Summer busy for area teachers
While students are home enjoying or enduring the summer vacation, area teachers are busy getting ready for the new school year.
Staff are busy preparing the grounds and buses for the start-up of what appears to be the most usual year of education ever offered in the U.S. Masks, regulations, and social distancing will be the new norm in schools and teachers are preparing new and unique ways to provide them instruction.
Teachers are required from 36 to 60 hours of professional training each year. Most area teachers receive the bulk of that instruction from the Guy Fenter Education Service Cooperative (GFESC) at Branch.
Daily, dozens of teachers attend classes held at the center or at one of the twenty plus districts serviced by the cooperative.
This summer, many teachers are participating in the RISE reading program which provides reading instructional skills to all teachers; K-12. RISE teaches reading skill and development across the curriculum and assists in raising the ability of kids to read with understanding.
Additional instruction for teachers is offered in every subject area as well as computer skills and technology needed to teach in the new world of digital learning.
With the COVID-19 virus, many of the classes as GFESC are offered digitally to teachers using Zoom and other programs that allow teachers and instructors to conduct classes from their home.
There is still room for the face to face instruction and even field trips. On July 14, 23 area social studies and science teachers meet at Coleman Crystal mine in Jessieville and searched for quartz crystals and other minerals.

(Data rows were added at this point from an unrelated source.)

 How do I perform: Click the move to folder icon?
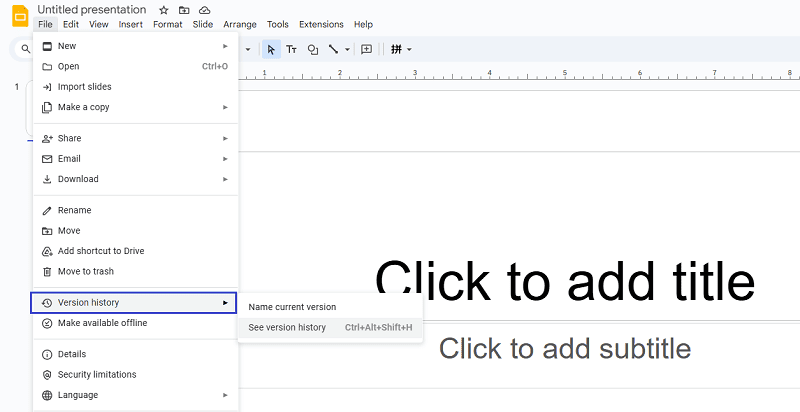click(184, 10)
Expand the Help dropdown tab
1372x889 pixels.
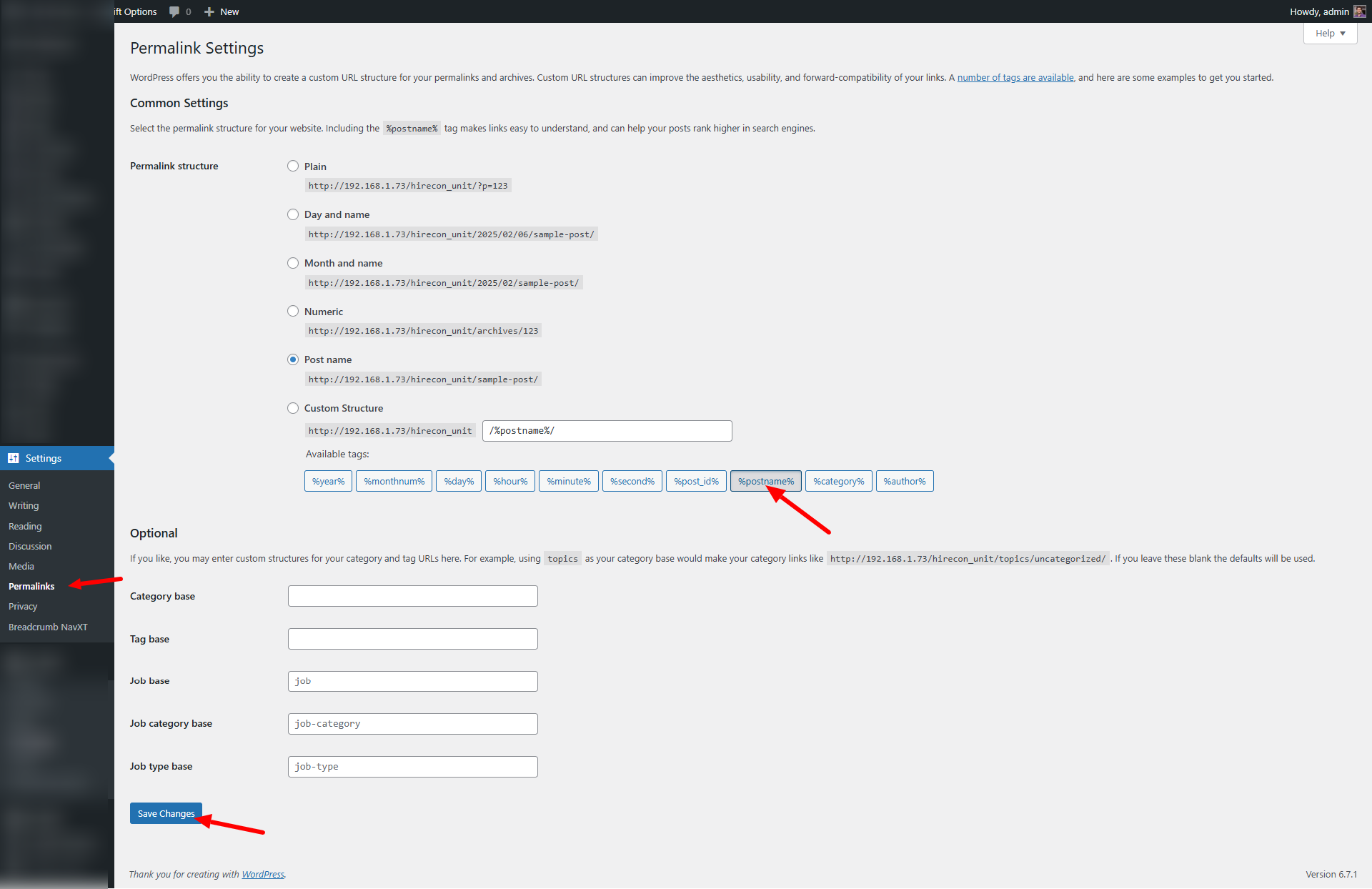pyautogui.click(x=1330, y=34)
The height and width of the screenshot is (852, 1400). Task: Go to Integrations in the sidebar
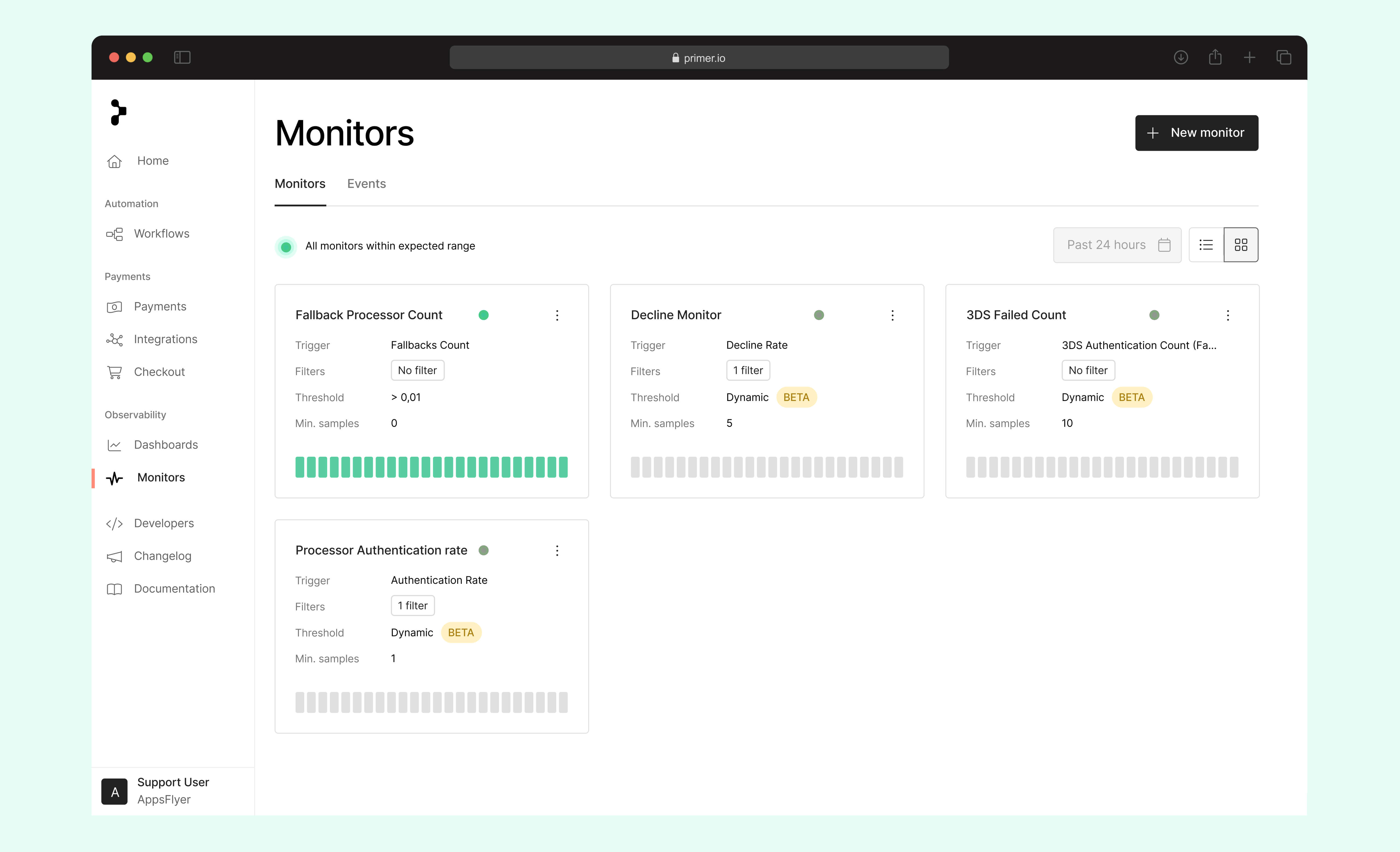click(165, 339)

Visiting the rock shop allowed teachers to investigate rock and mineral samples from around the world. Most of the teachers came back dirty from the red clay but with bags of crystals to share with their students.
After lunch, the teachers visited Hot Springs National Park and toured the area with geologist and historian Dr. Curtis Varnell of GFESC.
A unique area, teachers discovered what caused the hot springs as they hiked the promenade area. Later, they visited the Arlington hotel, site of escapades from people as diverse as Babe Ruth and Al Capone.
A few of the many historical bath houses were open. Franklin Roosevelt and others once bathed in the hot waters seeking relief from various ailments.
On July 21, several teachers visited Paris for an historical tour of the coal miner’s museum, old 2522, and even the Eifel Tower Park. They were scheduled to meet at Varnell Media downtown and develop and exchange lessons that involve the students in interactive hands-on study of local and state history.
As the summer winds down, most of the workshops will center on the nuts and bolts of teaching students in the age of the pandemic. How to maintain social distance, how to clean and disinfect buses and classrooms, how to keep kids apart in the hallways, and what to do if a student or teacher becomes sick.
Teachers are always learning, always busy, and always adapting to a changing educational world.